Line 14 and 15 set the query data range to the last 30 days in milliseconds

Line 17 sets the query type as 0, which is a standard KQL query

Line 18 tells the workbook that this query should run against the Log Analytics workspaces

Line 19 simply tells the workbook to render the query results on a map instead of a table

Lines 20-35 are the settings for the map. For the most part they are fairly intuitive to understand. A few key points to make are that we use the latitude and longitude data for plotting on the map, FailureCount as the primary metric and for sizing/coloring the plots, and friendly_location (city and country) as the text labels for each plot and the legend.

After adding the JSON, I will save and place it into our existing resource group. Now the new map with the attackers' geographic locations plotted on it is visible:

The numbers at the bottom represent the number of attacks from those locations over the last 30 days. However the VM was only turned on for a total of about 4 days!

If I access the workbook from within the Microsoft Defender interface I can also interact with the map a bit more. I can scroll and zoom around our map and click on the various plots to view more information, such as the attacker IP address and number of attacks.
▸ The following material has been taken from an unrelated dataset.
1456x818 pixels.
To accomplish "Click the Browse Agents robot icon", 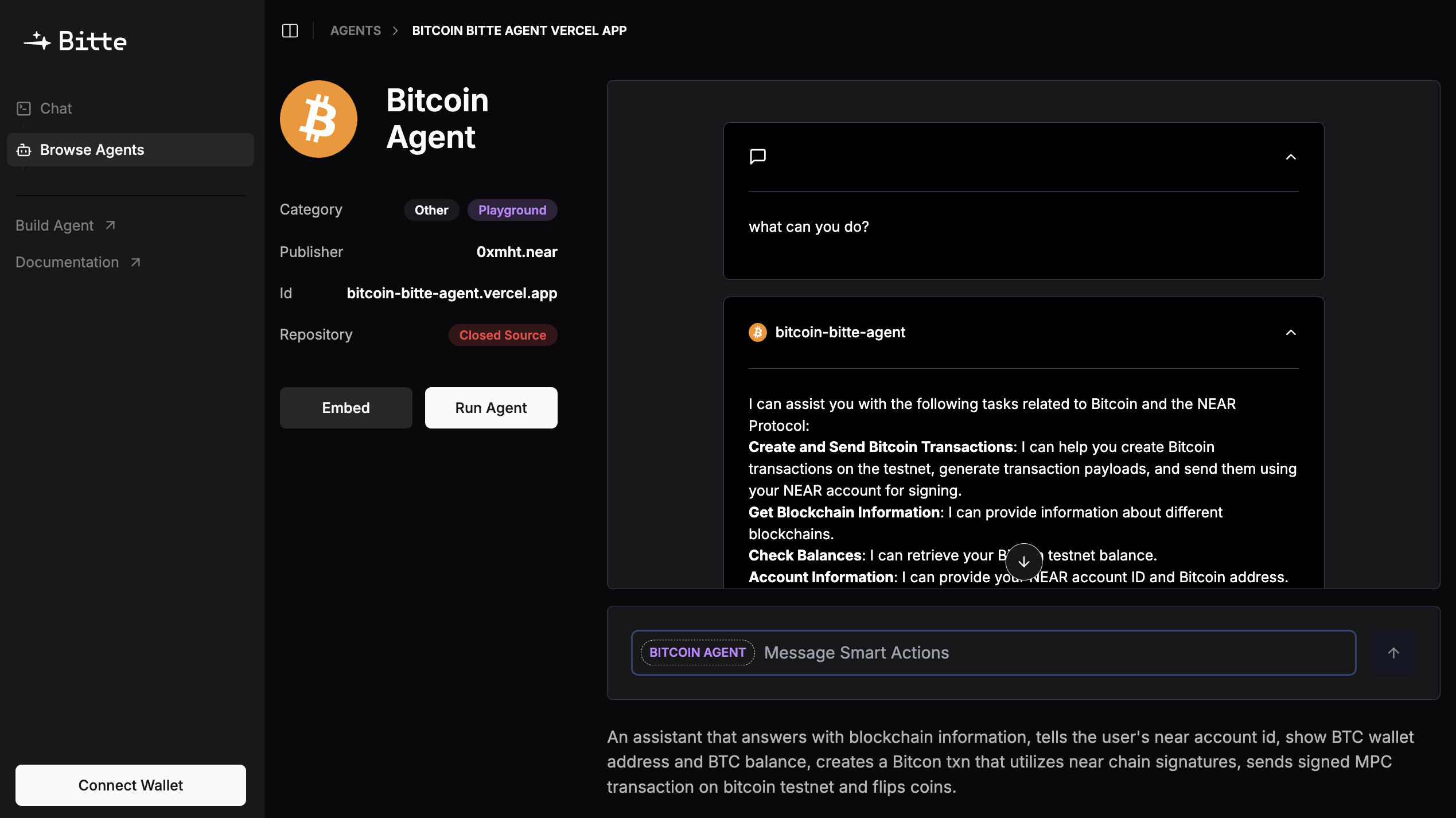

As is, there is a fair bit of really interesting information to enjoy from the logs. It’s obviously quite neat getting to see where the majority of attacks originated from and how quickly they are made. At this point however I haven’t done anything but gather information!

Some obvious next steps I will be circling back around to in the near future will include:

  • Adding automation to control the attacks, for example, automatically blacklisting IP addresses after a specified number of failed logon attempts

  • Building custom detection rules, such as writing Sentinel queries to trigger alerts on suspicious patterns like password spraying, brute force attempts, or certain geographic locations

  • Correlate with threat intelligence: Compare attacker IPs against data from AlienVault OTX for example

I hope you have enjoyed this write up as much as I did making it!